26. Für Yatis (die durch Yoga und Enthaltsamkeit Selbstbeherrschung üben), die befreit sind von Begehren und Zorn und Selbstbeherrschung erlangt haben, für sie existiert das Nirvana in Brahman überall um sie herum; es umgibt sie von allen Seiten. Sie leben bereits in ihm, denn sie besitzen die Erkenntnis des Selbsts.

Gita 5.27-28

sparśān kṛtvā bahir bāhyāṁś cakṣuś caivāntare bhruvoḥ |

prāṇāpānau samau kṛtvā nāsābhyantara-cāriṇau ||27||

yatendriya-mano-buddhir munir mokṣa-parāyaṇaḥ |

vigatecchā-bhaya-krodho yaḥ sadā mukta eva saḥ ||28||

27.-28. Der Weise, der alles einsetzt für seine Befreiung, der alle Einwirkungen der Außenwelt von sich weist, der seine Schau auf den Punkt zwischen den Augenbrauen konzentriert und prāṇa (Einatmung) und apāna (Ausatmung) gleichmäßig durch die Nase gehen lässt, der seine Sinne, sein Mental und seinen Verstand unter Kontrolle hat, aus dem Begehren, Zorn und Furcht gewichen sind –, der ist für immer frei.

Gita 5.29

bhoktāraṁ yajña-tapasāṁ sarva-loka-maheśvaram |

suhṛdaṁ sarva-bhūtānāṁ jñātvā māṁ śāntim ṛcchati ||29||

29. Wenn ein Mensch Mich erkannt hat als den, der Opfer und Tapasya (alle Askese und Schaffenskraft) mit Freude annimmt, als den mächtigen Herrn aller Welten und als den Freund aller Wesen, erlangt er den Frieden.

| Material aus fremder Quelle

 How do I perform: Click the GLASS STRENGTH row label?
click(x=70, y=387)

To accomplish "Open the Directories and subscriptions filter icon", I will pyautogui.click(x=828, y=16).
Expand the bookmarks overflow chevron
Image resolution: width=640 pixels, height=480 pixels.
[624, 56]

oṃ tat sat iti śrīmad-bhagavadgītāsūpaniṣatsu brahma-vidyāyāṃ yoga-śāstre śrī-kṛṣṇārjuna-saṃvāde karma-saṃnyāsa-yogo nāma pañcamo 'dhyāyaḥ

Om tat sat. So endet in der vom Herrn gesungenen Upanishad, der Wissenschaft von Brahman, der Schrift vom Yoga und dem Dialog zwischen Sri Krishna und Arjuna das fünfte Kapitel mit dem Titel „Der Yoga der Entsagung der Werke“.